Install Dependencies

pip install honeyhive strands boto3

AWS Credentials Setup

AWS Strands uses AWS Bedrock, so you need valid AWS credentials:

Option 1: Environment Variables

export AWS_ACCESS_KEY_ID=your-access-key
export AWS_SECRET_ACCESS_KEY=your-secret-key
export AWS_REGION=us-west-2

Option 2: AWS SSO / CLI Profile

# Configure AWS CLI profile
aws configure sso

# Use profile
export AWS_PROFILE=your-profile
export AWS_DEFAULT_REGION=us-west-2

Option 3: IAM Role (EC2, Lambda, ECS)

If running on AWS infrastructure, use IAM roles - no credentials needed!

Model Access

AWS Bedrock models are available by default in your AWS account.

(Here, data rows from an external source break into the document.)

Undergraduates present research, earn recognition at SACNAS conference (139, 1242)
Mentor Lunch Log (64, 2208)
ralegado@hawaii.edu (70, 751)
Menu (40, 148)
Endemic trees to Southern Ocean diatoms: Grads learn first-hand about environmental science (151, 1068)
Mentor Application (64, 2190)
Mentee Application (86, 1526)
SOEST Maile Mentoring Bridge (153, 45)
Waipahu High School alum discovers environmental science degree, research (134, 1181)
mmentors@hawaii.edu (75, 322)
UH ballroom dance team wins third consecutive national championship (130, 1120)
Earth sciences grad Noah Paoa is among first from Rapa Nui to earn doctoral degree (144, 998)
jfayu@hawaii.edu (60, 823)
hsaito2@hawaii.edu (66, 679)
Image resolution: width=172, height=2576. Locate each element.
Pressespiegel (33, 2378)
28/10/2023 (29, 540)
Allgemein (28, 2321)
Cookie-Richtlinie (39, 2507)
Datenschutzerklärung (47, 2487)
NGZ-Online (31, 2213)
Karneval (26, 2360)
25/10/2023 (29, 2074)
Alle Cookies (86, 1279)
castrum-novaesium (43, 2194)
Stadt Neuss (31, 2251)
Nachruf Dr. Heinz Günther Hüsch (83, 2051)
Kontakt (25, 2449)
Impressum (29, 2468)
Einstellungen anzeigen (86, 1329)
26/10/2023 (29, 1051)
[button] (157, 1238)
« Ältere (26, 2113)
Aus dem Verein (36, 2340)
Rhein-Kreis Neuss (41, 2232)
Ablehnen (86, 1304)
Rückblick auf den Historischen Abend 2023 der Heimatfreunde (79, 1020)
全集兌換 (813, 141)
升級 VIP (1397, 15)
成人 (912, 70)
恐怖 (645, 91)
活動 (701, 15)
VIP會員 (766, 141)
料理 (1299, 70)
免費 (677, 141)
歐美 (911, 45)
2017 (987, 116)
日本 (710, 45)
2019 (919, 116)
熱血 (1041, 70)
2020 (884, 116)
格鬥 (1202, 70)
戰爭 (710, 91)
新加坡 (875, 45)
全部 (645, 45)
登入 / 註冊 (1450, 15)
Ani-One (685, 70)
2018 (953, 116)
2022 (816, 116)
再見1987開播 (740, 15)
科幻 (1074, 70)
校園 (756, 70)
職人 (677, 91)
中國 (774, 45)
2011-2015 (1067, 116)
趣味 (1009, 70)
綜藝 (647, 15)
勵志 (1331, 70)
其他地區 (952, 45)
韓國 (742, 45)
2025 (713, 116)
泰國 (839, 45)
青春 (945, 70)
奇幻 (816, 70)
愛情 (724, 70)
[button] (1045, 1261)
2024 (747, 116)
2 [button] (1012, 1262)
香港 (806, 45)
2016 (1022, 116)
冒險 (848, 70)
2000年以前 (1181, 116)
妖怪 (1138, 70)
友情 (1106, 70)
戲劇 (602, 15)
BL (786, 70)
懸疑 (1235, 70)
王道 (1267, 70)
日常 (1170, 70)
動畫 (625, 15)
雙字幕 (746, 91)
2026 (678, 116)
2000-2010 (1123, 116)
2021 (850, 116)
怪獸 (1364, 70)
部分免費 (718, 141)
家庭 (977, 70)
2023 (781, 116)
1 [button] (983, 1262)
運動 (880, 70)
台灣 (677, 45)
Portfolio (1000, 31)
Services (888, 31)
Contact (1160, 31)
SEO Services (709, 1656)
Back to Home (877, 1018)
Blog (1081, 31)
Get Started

For Anthropic Claude models, first-time customers must submit use case details (done automatically in the AWS Console when you first select a model) and agree to the EULA when first invoking the model.

No manual access request needed - simply start using the models!

Common model IDs:

  • anthropic.claude-haiku-4-5-20251001-v1:0 - Claude Haiku 4.5 (latest, fastest)

  • anthropic.claude-sonnet-4-5-20250929-v1:0 - Claude Sonnet 4.5 (latest, balanced)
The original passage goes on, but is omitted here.